Northey: YEAH, IT REALLY IS A CONCERN, ESPECIALLY WITH THE MARKETS TIGHT LIKE THEY ARE RIGHT NOW. WE HAVE HIGHER PRICES FOR CORN AND SOYBEANS. AND PRODUCERS -- CERTAINLY IOWA PRODUCERS ARE TRYING TO FIGURE OUT IF THEY'RE GOING TO GROW MORE CORN OR SOYBEANS, AND IT COULD HAVE AN IMPACT.

Yepsen: SO WHAT SHOULD A PRODUCER DO?

Northey: RIGHT NOW THIS INFESTATION, IF WE DO FIND THOSE SPORES IN A FIELD, THAT WILL NOT CREATE AN OUTBREAK THIS NEXT YEAR. STILL IT DOES NOT OVERWINTER INTO IOWA. IT STILL HAS TO COME IN FROM THE SOUTH, SO PRODUCERS NEED TO SCOUT THEIR FIELDS AND BE READY TO BE ABLE TO APPLY IF THEY HAVE THE INFESTATION THIS NEXT YEAR.

Yepsen: ON ANOTHER ISSUE, LOCAL CONTROL IS THE BIG ISSUE IN THE LEGISLATURE. YOU'RE A REPUBLICAN. WHAT'S YOUR POSITION ON THAT?
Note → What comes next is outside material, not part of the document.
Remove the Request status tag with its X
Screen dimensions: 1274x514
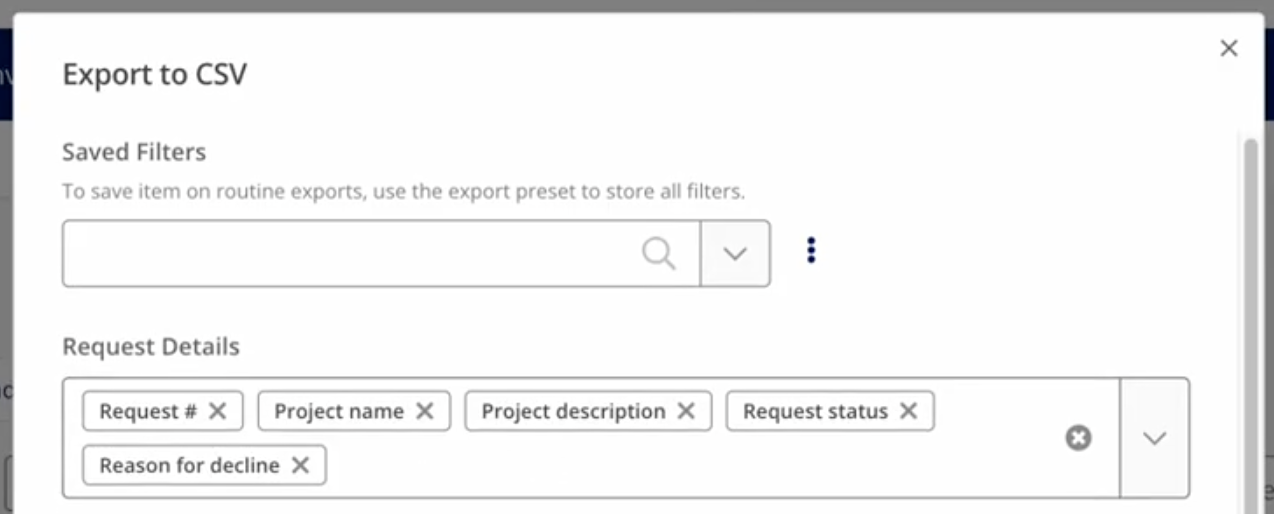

Northey: WELL, I THINK, YOU KNOW, THERE'S A LOT OF FOLKS ON BOTH PARTIES ON BOTH SIDES OF THAT ISSUE. IT WILL BE INTERESTING TO SEE WHAT HAPPENS. I BELIEVE WE NEED STATEWIDE STANDARDS. WE MAY SEE SOME TWEAKING OF THOSE STANDARDS JUST A LITTLE BIT AS FAR AS SETBACKS AND THOSE KINDS OF THINGS, BUT I CERTAINLY DON'T BELIEVE THAT WE WANT TO HAVE A STANDARD THAT VARIES ACROSS COUNTY LINES AND THAT INCLUDES A LOT OF FOLKS THAT ARE MAKING THE DECISION IN THOSE COUNTIES THAT MAYBE DON'T HAVE THE HISTORY OR THE KNOWLEDGE OR THE EXPERTISE TO BE ABLE TO MAKE THOSE DECISIONS.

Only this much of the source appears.